Summarize the text below about the Cardi B and Nicki Minaj rivalry in two sentences.

▶ _DOCUMENT SEGMENT_
=====
And still, there are people who love Cardi B just because they hate Nicki Minaj and there are people who love Nicki Minaj only because they hate Cardi B. That’s no way to live life, and such poor utilization of energy that could be investing in reciting all the lyrics to “Bodak Yellow” in the car, along with your girls (or guys) instead of being a Bitter Betty about Nicki’s unshifted position in the music game. Then, of course, there’s that persisting toxic mythology that there can only be one Black female artist at the top. Some people really subscribe to this mindset and accept it, which has resulted in a generation of young girls who think it’s normal. Minaj has largely gone unchallenged for the longest time, so for some of these girls, Nicki is all they know. But that doesn’t mean there isn’t room for Cardi at the top, too.
There was a time in hip-hop where women singers and rappers got along quite nicely (publicly at least). There were so many female recording artists to pick and choose from — and it was more than okay to like all of them. Watching the music video for Lil Kim’s “Not Tonight (Ladies Night)” as a little kid in elementary school was such a pivotal moment for me as a young Black girl with limited representation on the television screen. Lil Kim, Left Eye, Da Brat, and Angie Martinez all on the same cut, plus guest appearances in the video from Mary J. Blige, Chilli and T-Boz of TLC, Queen Latifah, the girls from SWV, Xscape, Blaque, and Total. What a time to be alive! The depiction of women empowerment was just a fact of life and it shouldn’t be this hard to get back to that.
=====
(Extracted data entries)
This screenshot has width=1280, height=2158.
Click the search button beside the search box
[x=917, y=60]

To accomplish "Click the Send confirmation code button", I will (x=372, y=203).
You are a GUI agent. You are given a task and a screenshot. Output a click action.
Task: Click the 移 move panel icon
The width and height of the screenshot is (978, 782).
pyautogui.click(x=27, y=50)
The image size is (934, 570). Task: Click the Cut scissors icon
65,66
=====
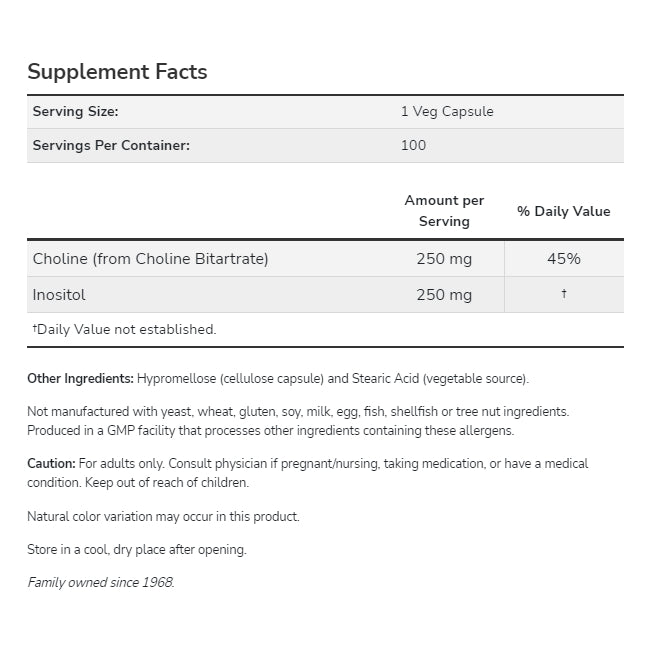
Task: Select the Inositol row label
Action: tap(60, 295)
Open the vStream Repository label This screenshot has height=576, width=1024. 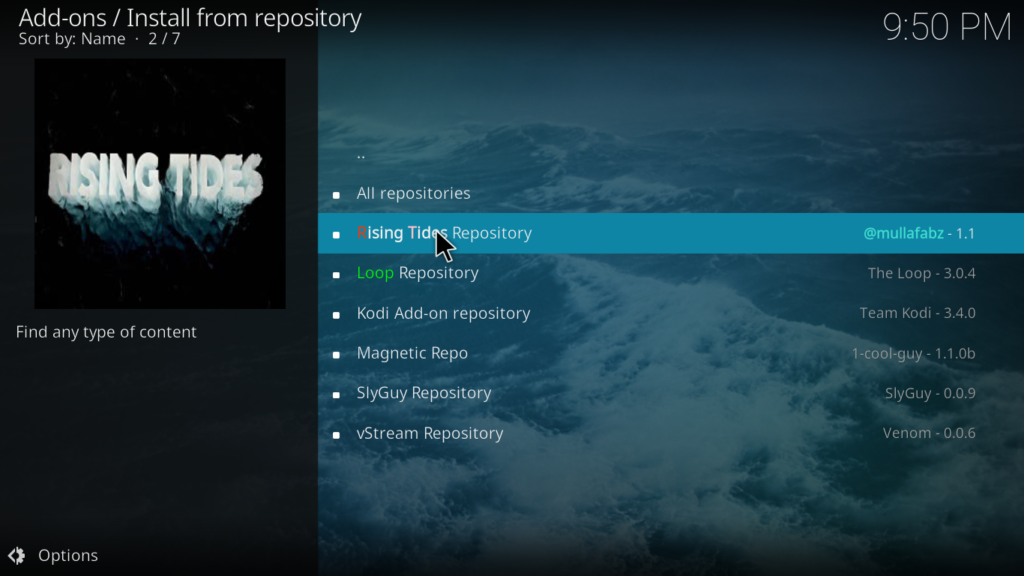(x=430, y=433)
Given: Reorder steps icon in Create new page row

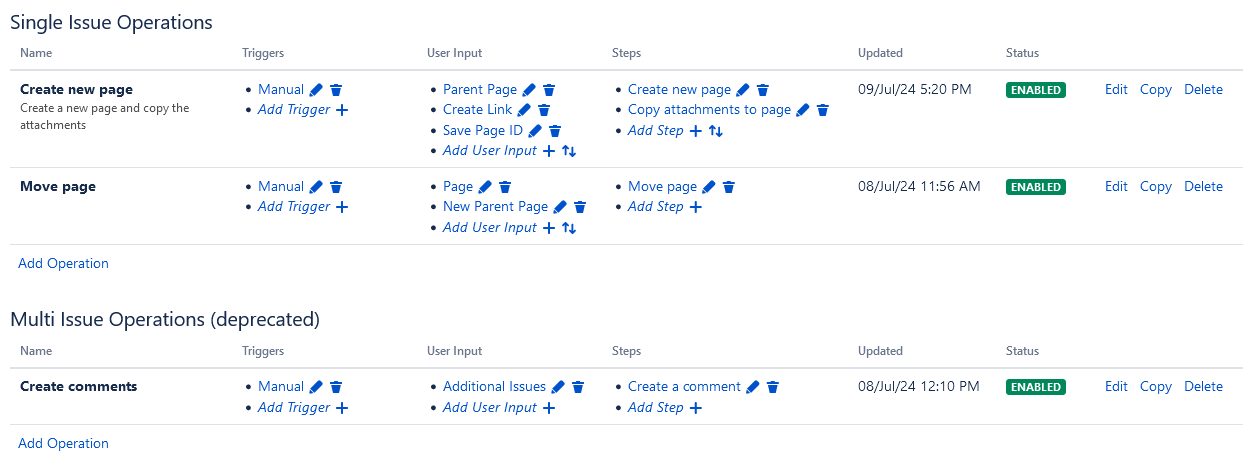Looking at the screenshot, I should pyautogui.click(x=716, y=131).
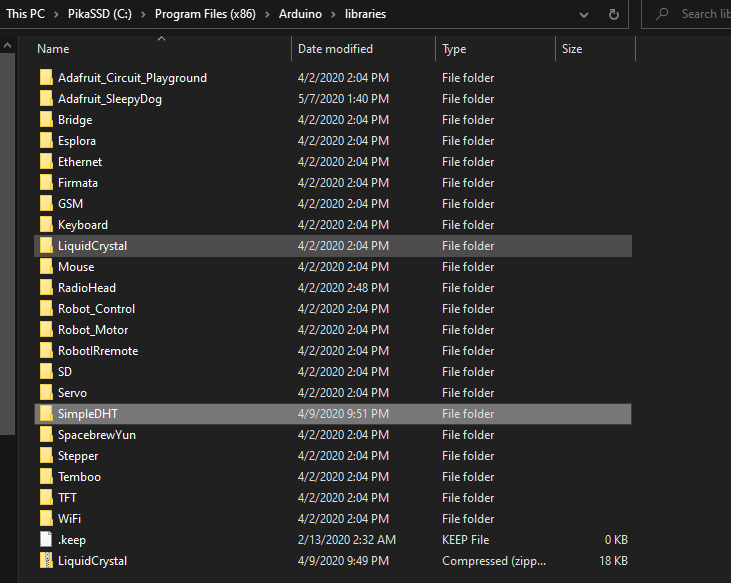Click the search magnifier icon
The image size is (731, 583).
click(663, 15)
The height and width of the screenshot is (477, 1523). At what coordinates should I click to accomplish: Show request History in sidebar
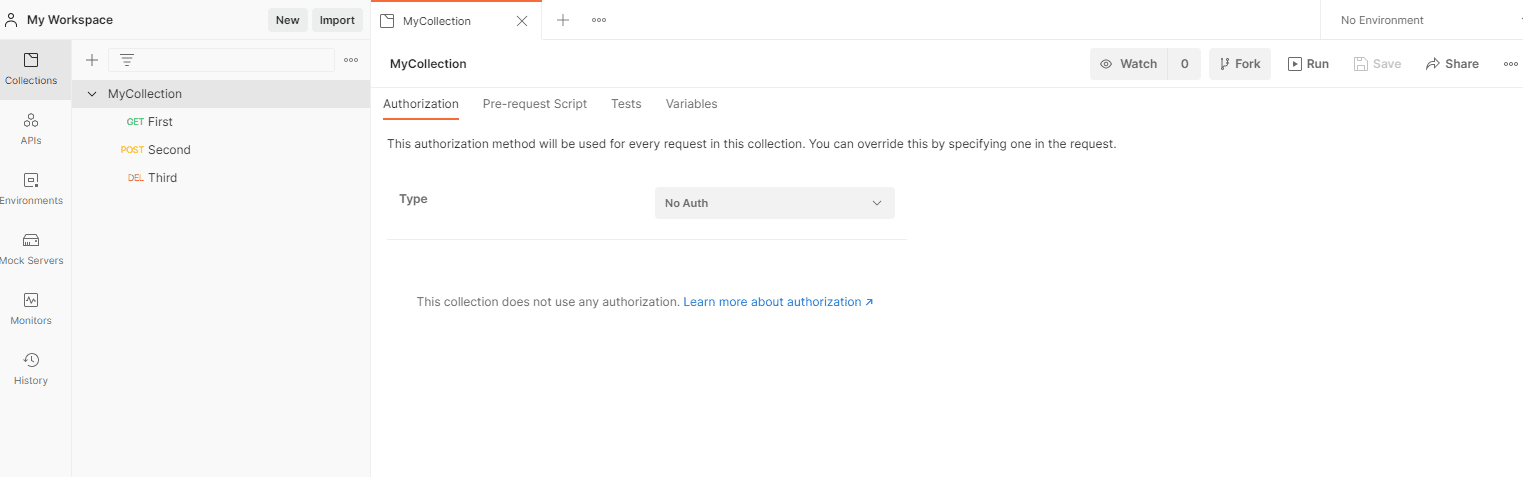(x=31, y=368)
=====
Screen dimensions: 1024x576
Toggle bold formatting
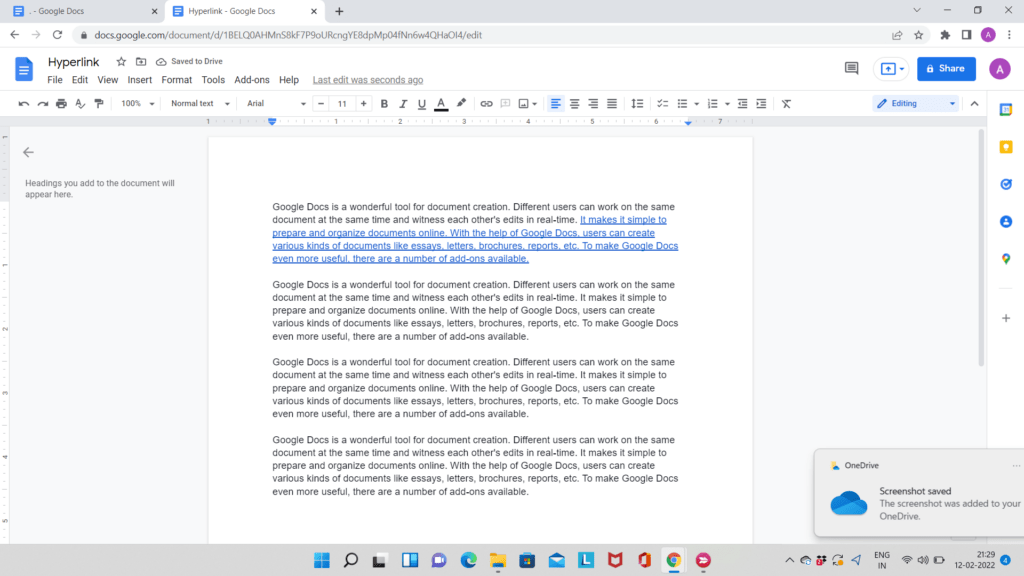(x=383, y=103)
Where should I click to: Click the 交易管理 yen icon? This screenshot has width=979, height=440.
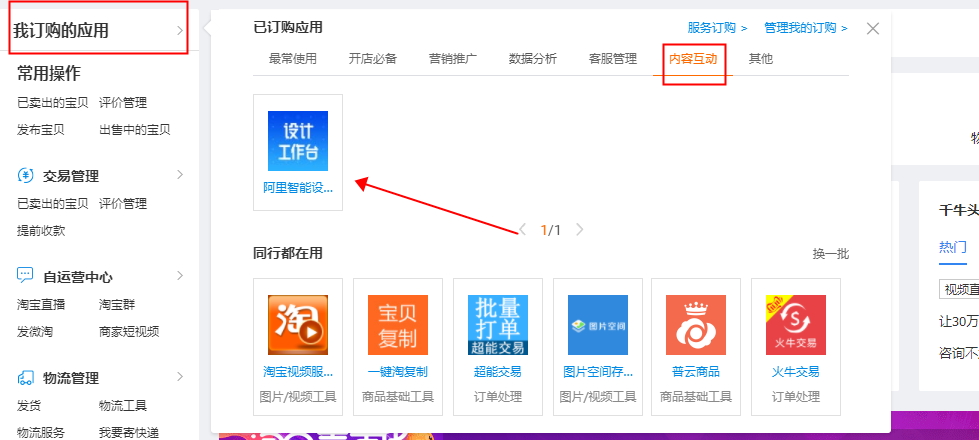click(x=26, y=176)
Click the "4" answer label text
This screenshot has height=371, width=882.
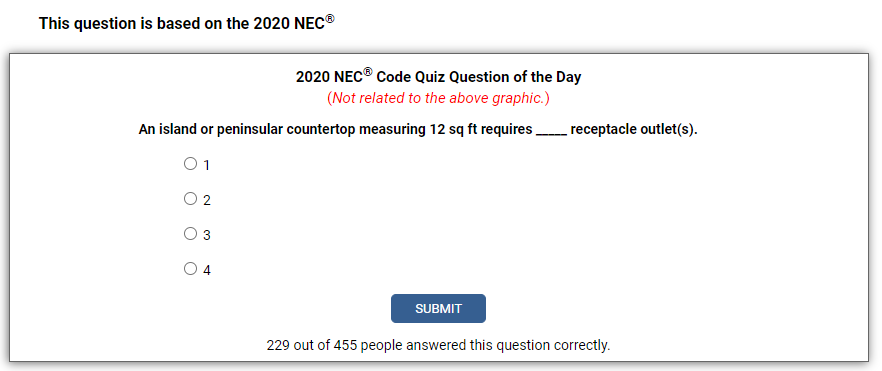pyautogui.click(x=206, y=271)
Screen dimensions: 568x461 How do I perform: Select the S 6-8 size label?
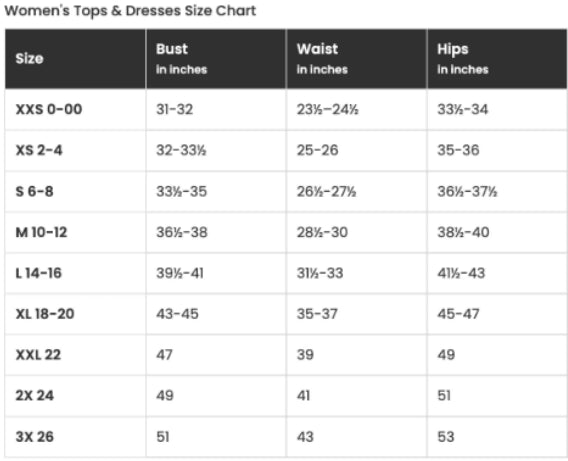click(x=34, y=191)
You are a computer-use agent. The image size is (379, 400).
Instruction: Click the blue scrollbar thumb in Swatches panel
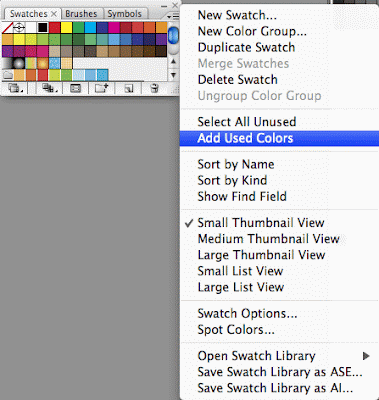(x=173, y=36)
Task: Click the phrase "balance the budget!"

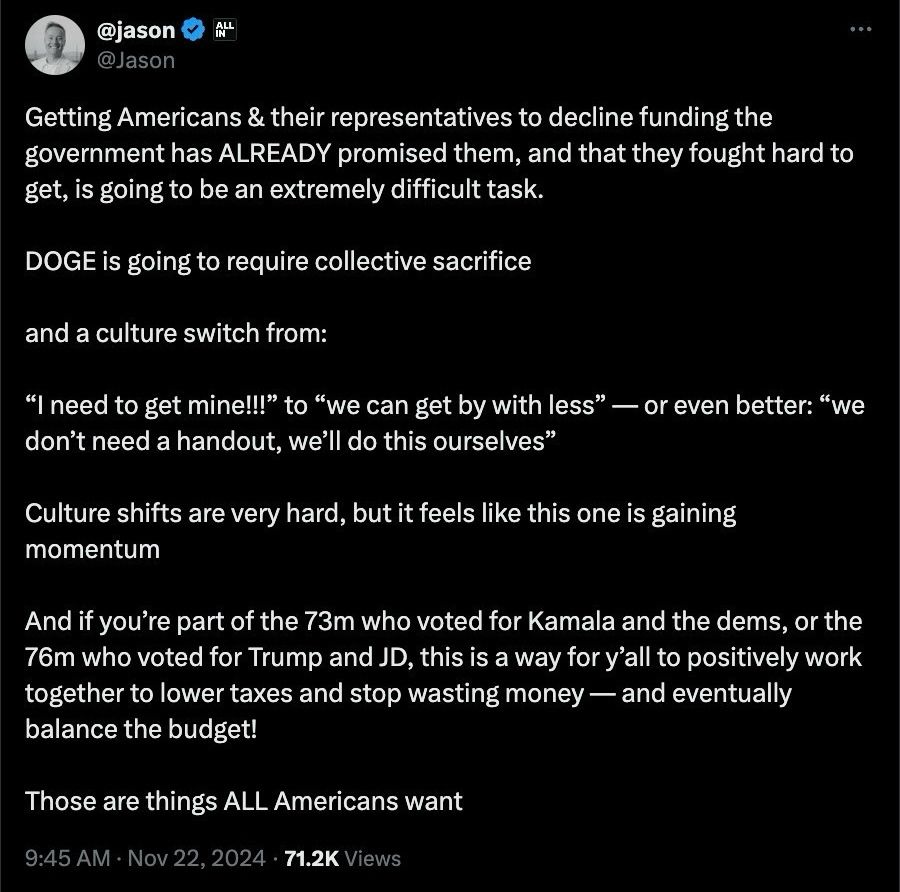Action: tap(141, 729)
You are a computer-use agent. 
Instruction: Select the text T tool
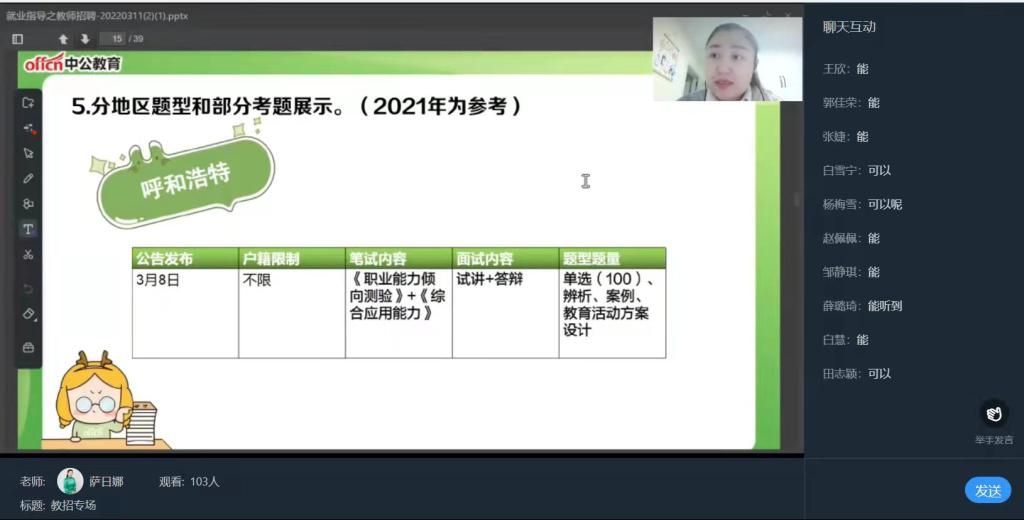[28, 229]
=====
▶ _ANSWER TO THIS PROBLEM_
The text argues that loving Cardi B or Nicki Minaj only out of hatred for the other is a waste of energy, and that the persistent myth that only one Black female artist can be at the top has left many young girls thinking this is normal, even though there is room for Cardi at the top too. It recalls a time when women in hip-hop got along publicly and fans could like all of them, citing the many women in the video for Lil Kim's "Not Tonight (Ladies Night)" as a depiction of women's empowerment that should not be this hard to get back to.